Ugh, I hate this. My pills have stopped working but I don't know why. It's frustrating because it seems like every day I get more anxious. It's not the same as the depression, but there is that too. I don't even want to leave the house and everyone is judging me for it. My mom wants me to get a new job, my brother in law keeps phoning me for work and I know they're talking about me behind my back about it, my mom even said so.
I hate my phone. Every time it makes a single little sound I get this spike of panic. Someone wanting to talk, someone wanting me to work, someone wanting my attention when I'd rather just be alone and unbothered.
I feel like somehow I've spun back into my sixteen year old self, only now I have so many other things to worry about.
I talked to my doctor about it, but he made it seem as if it's just grief. Maybe the depression is but this isn't. I'm scared, always, with so many people at each side asking something of me. Not working I think is the problem, but on the same hand I'm scared to work. I'm scared and unsure. Which direction do I take? Where do I want to be going? Should I quit my job and find another? Nothing pays me as well. But neither does not working so what does that matter? Why am I so scared?

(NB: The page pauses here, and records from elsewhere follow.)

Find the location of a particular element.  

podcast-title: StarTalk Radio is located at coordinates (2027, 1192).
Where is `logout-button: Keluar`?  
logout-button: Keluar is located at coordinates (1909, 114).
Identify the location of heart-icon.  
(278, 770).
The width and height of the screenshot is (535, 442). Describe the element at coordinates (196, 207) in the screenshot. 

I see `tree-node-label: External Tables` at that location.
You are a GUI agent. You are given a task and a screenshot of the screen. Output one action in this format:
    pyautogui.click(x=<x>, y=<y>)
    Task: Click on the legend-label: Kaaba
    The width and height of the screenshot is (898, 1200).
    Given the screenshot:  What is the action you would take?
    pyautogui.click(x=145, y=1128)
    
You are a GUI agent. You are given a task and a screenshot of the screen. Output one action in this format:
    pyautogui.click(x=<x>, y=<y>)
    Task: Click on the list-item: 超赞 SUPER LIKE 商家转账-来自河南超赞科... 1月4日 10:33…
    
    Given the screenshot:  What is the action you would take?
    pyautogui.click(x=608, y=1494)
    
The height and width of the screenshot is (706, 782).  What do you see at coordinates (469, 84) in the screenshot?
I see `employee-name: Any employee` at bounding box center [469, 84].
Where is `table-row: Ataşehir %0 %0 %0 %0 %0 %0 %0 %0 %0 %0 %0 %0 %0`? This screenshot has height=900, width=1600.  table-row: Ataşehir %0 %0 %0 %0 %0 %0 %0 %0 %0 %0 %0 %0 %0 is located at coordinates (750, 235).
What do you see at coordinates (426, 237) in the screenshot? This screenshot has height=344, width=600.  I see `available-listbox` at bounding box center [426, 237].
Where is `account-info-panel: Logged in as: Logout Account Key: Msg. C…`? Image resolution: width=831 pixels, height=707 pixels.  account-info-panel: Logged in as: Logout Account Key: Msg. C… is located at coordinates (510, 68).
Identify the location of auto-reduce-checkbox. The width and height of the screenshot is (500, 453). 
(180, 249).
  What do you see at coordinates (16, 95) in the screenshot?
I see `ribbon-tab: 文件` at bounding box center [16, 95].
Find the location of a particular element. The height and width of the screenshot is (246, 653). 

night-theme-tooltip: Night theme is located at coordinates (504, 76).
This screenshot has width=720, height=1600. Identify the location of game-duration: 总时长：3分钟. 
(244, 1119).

Is it so wrong to want to stay where I'm comfortable and safe? No, of course not, I do need help I know, but it doesn't help that everyone makes me feel badly for it. Why aren't you talking to me? Why aren't you working? You should quit your job and get another. You should work for me. You should do this and that.
I think I will call the kennel back and tell them I'm interested in the job, in the end having steady is work is better than having no work at all, but I'm scared.